PARIS – U.S. President Donald Trump phoned his Iranian counterpart, Hassan Rouhani, on the sidelines of the U.N. summit last month but he refused to take the call, a French diplomatic source said on Tuesday.
The call happened on Sept. 24, the source said, after French President Emmanuel Macron had shuttled between the U.S. and Iranian leaders in a bid to arrange a historic encounter that he hoped would reduce the risk of all-out war in the Middle East.
“In New York, up to the last moment, Emmanuel Macron tried to broker contact, as his talks with Presidents Trump and Rouhani led him to think contact was possible,” the diplomatic source said.
Speculation was abuzz last month that the leaders could meet on the sidelines of the General Assembly.
But Rouhani said he would only hold talks with the U.S. if Trump lifted economic sanctions on Tehran.
Macron used his 48 hours in New York to see Trump three times and Rouhani twice, urging them to engage directly.
The source said Macron made a last-ditch attempt before flying back to Paris, with French technicians installing a secure phone line linking Trump’s Lotte hotel and the Millennium, hosting the Iranian delegation.
The plan involved Trump calling at 9 p.m. despite doubts over the Iranian reaction.
Macron went to the Millennium to ensure the phone call took place. Trump made the call, but Rouhani informed the French president he would not take it, the source said.
“The discussion continued to founder on the Iranians first wanting US sanctions lifted. Donald Trump wants Iran first to make commitments on its nuclear (ambitions) and ballistic and regional activities,” the source said.
The French diplomatic source comments come after US reports emerged earlier this week about Macron’s initiative to get the leaders to talk.
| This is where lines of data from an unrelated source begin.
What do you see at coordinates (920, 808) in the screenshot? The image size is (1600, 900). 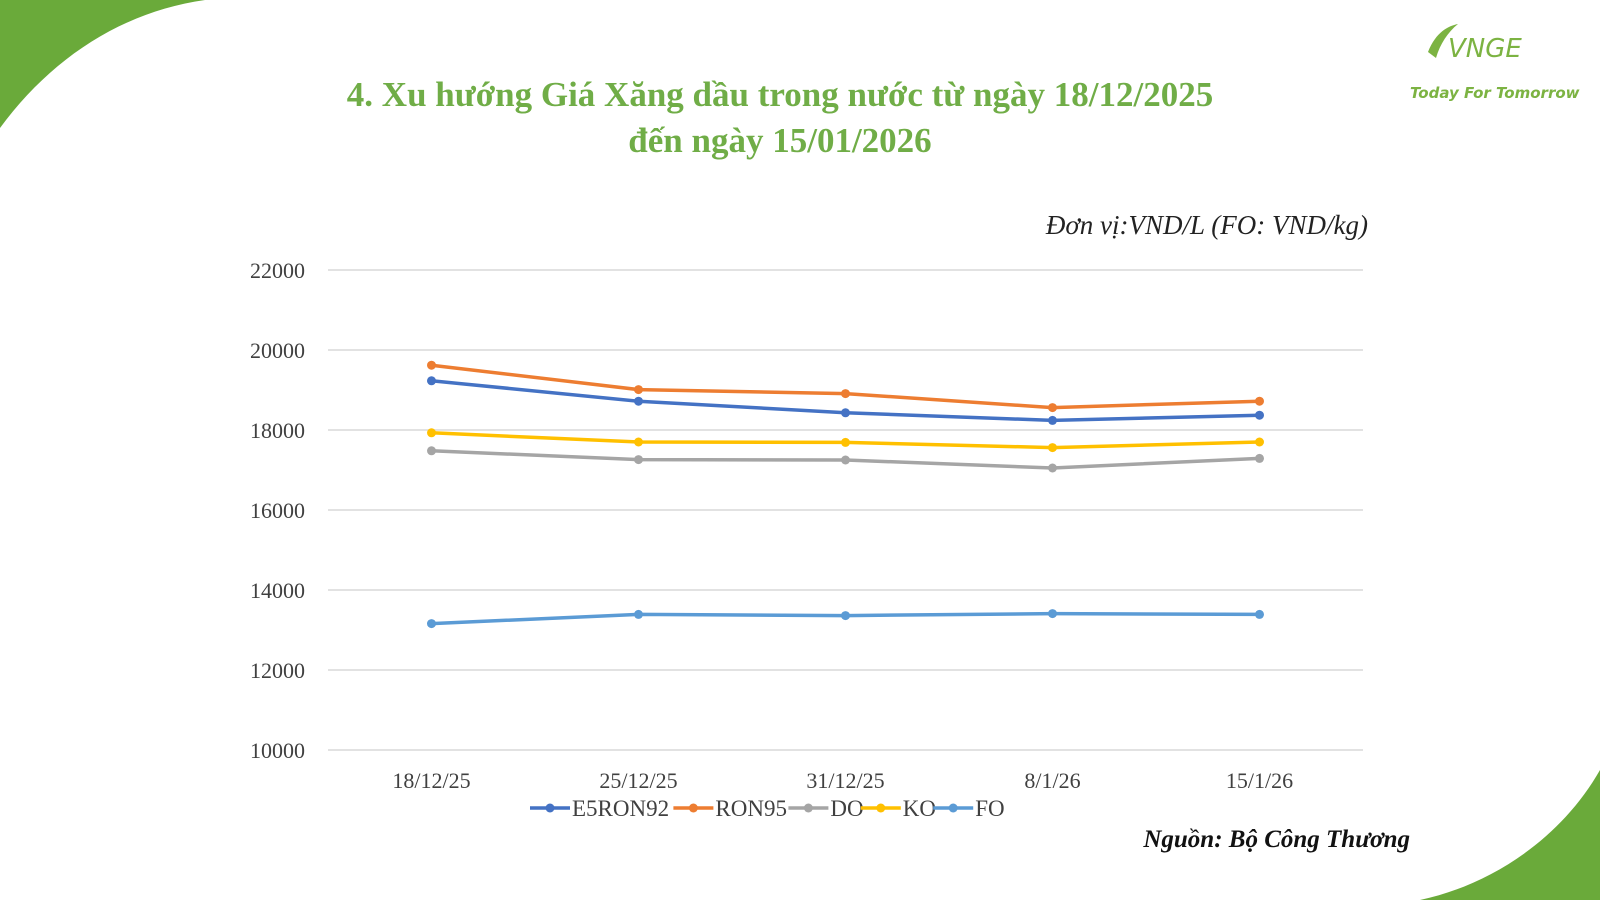 I see `legend-label: KO` at bounding box center [920, 808].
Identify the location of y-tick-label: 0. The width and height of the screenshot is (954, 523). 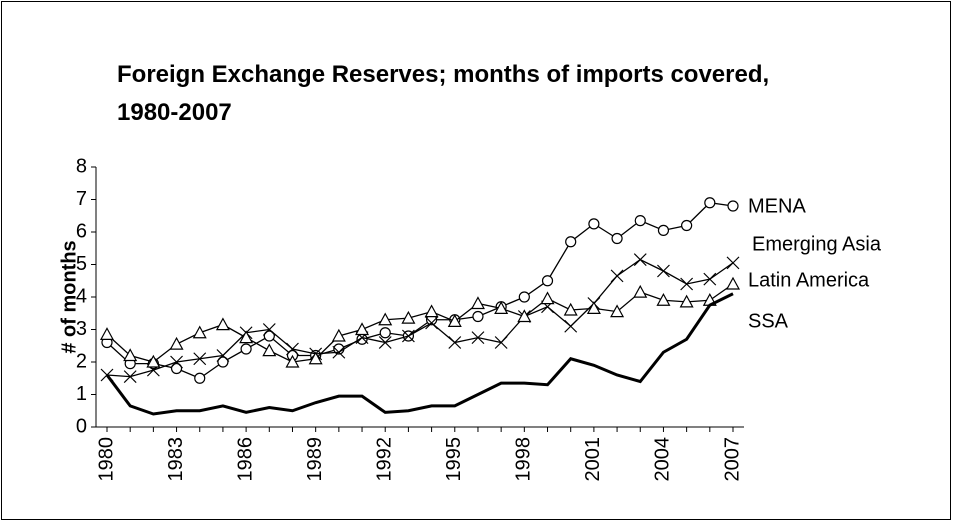
(82, 426).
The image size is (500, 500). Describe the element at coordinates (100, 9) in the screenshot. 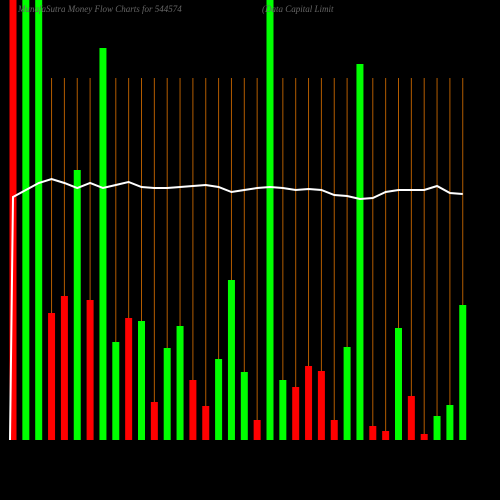

I see `chart-title: MunafaSutra Money Flow Charts for 544574` at that location.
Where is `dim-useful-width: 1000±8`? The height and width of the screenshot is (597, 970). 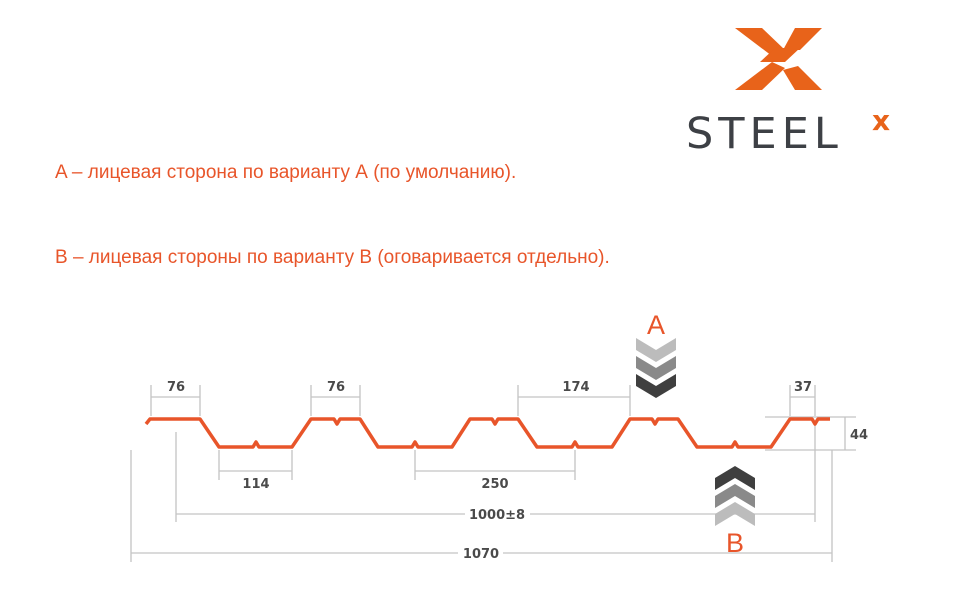 dim-useful-width: 1000±8 is located at coordinates (497, 516).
Tensions have been escalating between Iran and the United States since May last year when President Donald Trump pulled out of the nuclear accord and began reimposing sanctions that have crippled the Iranian economy.
Britain, France and Germany have repeatedly said they are committed to saving the deal that gave Iran relief from sanctions in exchange for curbs on its nuclear program, but their efforts have so far borne little fruit.